KYIV—One of Ukraine’s main airlines said Sunday it was forced to make an unscheduled landing in Moldova and suspended sales for flights this week after its insurers stopped covering aircraft in Ukrainian airspace due to an increased threat of a Russian military invasion.

The announcement by Kyiv-based carrier SkyUp Airlines came a day after Dutch national flag carrier KLM said it had suspended its flights to Kyiv and wouldn’t operate flights in Ukrainian airspace. Separately, Ukraine said it was advising airlines against flying through a portion of the Black Sea near to where Russia has begun naval military drills.

Tensions over Ukraine have been building for months. The U.S. over the weekend ordered most embassy staff to depart Ukraine after warning that a Russian military invasion could be imminent. Moscow also began withdrawing its diplomatic presence. Washington warned last week that Russia could launch a massive military operation against Ukraine in the coming days, but Moscow denies it intends to invade its neighbor.

SkyUp Airlines said that the owners of the aircraft that it leases have been told by insurers that the planes won’t be covered if they enter Ukraine. “This decision is associated with increased risks of military invasion,” the airline said. The decision forced SkyUp to land a plane traveling from the Portuguese island Madeira to Kyiv instead in the Moldovan capital of Chisinau Saturday evening. The Boeing 737 landed at 9:04 p.m.,according to data on Flight Tracker, and the airline said it has transferred the 175 passengers to Kyiv overland.

KLM and other major airlines, such as Germany’s Deutsche Lufthansa AG, started rescheduling flights to Ukraine last month to avoid crews having to stay in the capital overnight. Insurers have the right to declare force majeure in the event of a military conflict, freeing them from obligations to cover aircraft that are hit during hostilities or are stuck because runways or traffic control are disabled.

“In case of war, nobody will cover these risks,” said Vladyslav Kryklii, a former minister of infrastructure of Ukraine. SkyUp said it was suspending sales from Feb. 14 until Feb. 16, when it said it hoped some agreement could be reached with the government and insurers.
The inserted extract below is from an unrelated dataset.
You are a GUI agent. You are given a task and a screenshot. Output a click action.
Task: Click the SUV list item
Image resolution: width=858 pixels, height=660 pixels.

The Ukrainian government met Sunday to discuss the possibility of extending guarantees to insurance agencies to keep flights going, Mr. Kryklii said. The cabinet and national security and defense council of Ukraine are considering a recommendation whereby the Ministry of Finance would cover insurance companies’ risks. “Ukrainian skies remain open,” the government’s statement said. It added that most airlines continue normal operations, including 29 foreign carriers that serve Ukraine.

Ukraine’s air-traffic controller said Sunday that it had advised airlines to avoid flying over parts of the Black Sea and the Sea of Azov from Monday to Saturday because of potential dangers to aviation posed by Russian military exercises there. Ukraine suspended air traffic over the eastern part of the country where Russian-backed separatists wrested part of the country’s once-industrial heartland from Kyiv’s authorities in 2014. Neither European nor Ukrainian airlines fly to the Crimean peninsula, which Russia annexed the same year. There are no air links between Russia and Ukraine, and neither Ukrainian nor Russian airlines fly through the other nation’s airspace.

Air traffic over Ukraine became a sensitive issue for European airlines after a flight originating from Amsterdam and bound for Kuala Lumpur, Malaysia Airlines Flight 17, was downed over eastern Ukraine, killing 298 crew and passengers.